Cumhurbaşkanı Recep Tayyip Erdoğan, bugün de aynı şekilde hareket ederek Hakka ve halka mahcup olmamak için var güçleriyle çalıştıklarını, hak bildikleri yoldan hiçbir gücün kendilerini alıkoyamayacağını ifade ederek, konuşmasını şöyle sürdürdü:
“Batı’dan gelen hiçbir kurusıkı tehdit, bizi bu ülkenin menfaatini canımız pahasına savunmaktan alıkoyamaz. Buradan bir kez daha ilan ediyorum. Koridorları terör örgütü militanlarının posterleriyle süslü Avrupa Parlamentosu’nda veya parlamentolarda alınan kararlarla Türkiye’yi hizaya sokacaklarını zannedenler, büyük bir yanlış içindeler. Türkiye ve bu aziz millet, sizin bu ilkesiz tutumunuz karşısında asla geri adım atmaz. Bugün sırf ‘bize zarar vermiyor’ diye koynunuzda beslediğiniz eli kanlı katiller, bilesiniz ki bir gün silahlarının namlularını size de doğrultacaktır.
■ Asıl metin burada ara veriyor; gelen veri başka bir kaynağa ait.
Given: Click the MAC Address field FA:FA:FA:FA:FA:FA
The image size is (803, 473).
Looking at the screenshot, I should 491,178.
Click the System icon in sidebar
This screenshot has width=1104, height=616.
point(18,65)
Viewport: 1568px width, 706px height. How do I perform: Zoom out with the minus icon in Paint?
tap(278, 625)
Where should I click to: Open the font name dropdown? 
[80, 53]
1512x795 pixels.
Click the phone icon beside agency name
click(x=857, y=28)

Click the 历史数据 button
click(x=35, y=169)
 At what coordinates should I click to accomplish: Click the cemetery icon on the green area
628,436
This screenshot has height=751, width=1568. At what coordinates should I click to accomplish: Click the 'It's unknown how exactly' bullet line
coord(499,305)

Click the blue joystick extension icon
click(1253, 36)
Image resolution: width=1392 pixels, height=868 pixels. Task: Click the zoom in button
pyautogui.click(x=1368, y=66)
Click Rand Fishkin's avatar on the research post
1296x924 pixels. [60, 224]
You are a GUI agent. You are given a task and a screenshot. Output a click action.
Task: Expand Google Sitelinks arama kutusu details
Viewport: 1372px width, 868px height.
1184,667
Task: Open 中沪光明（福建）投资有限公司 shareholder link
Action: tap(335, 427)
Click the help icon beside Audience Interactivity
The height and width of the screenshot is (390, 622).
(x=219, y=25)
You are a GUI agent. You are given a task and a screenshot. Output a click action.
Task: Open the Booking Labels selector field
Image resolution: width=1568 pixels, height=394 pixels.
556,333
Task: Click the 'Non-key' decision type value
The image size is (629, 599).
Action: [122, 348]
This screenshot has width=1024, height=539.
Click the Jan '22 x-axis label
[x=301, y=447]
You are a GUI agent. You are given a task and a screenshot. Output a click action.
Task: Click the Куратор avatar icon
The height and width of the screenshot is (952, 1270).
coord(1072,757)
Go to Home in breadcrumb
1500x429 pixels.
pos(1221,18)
“Kim ne derse desin kendi yolumuzda ilerlemeye, kendi hedeflerimiz doğrultusunda yürümeye devam edeceğiz.” diyen Erdoğan, “Bu yolda Avrupa Birliği bizimle birlikte olursa hem o kazanır hem biz kazanırız. Avrupa Birliği ‘Ben illa başka istikamete gideceğim’ diyorsa biz de kendimize yeni yol arkadaşları bulur hatta gerekirse tek başımıza yine de devam ederiz. Bunun için daha çok çalışacağız, daha çok yatırım yapacağız, daha büyük projeler hayata geçireceğiz. Türkiye’yi mutlaka 2023 hedeflerine ulaştıracağız.” ifadelerini kullandı.
Anayasa değişikliği
Anayasa değişikliği konusundaki çalışmalara da değinen Erdoğan, şöyle devam etti:
“İktidar partisi ve MHP ortaklaşa bir çalışmayı sürdürüyorlar. Temenni ederim ki buradan isabetli, hayırlı bir adım atılır ve bu atılacak adımla da anayasa değişikliğine bu iki partinin milletvekili sayıları yeterli değil. Fakat ana muhalefetin içinden de destek gelirse o zaman parlamento içinde hallolur. Fakat öyle de olsa böyle de olsa iktidar partisi ve MHP ne diyorlar? ‘Bunu yine de milletimize götürelim.’ Milletimiz buna ne der? Ben milletimizin ne diyeceğini gayet iyi biliyorum. Zira yaptırdığım kamuoyu araştırmalarında bunu görüyorum. Evelallah milletim bundan önce yüzde 72 ile nasıl bir anayasa değişikliği yaptıysa, yüzde 58 ile nasıl bir anayasa değişikliği yaptıysa, burada da çok daha büyük oranla bu işe destek vererek, bu anayasa değişikliğini yapacaktır.”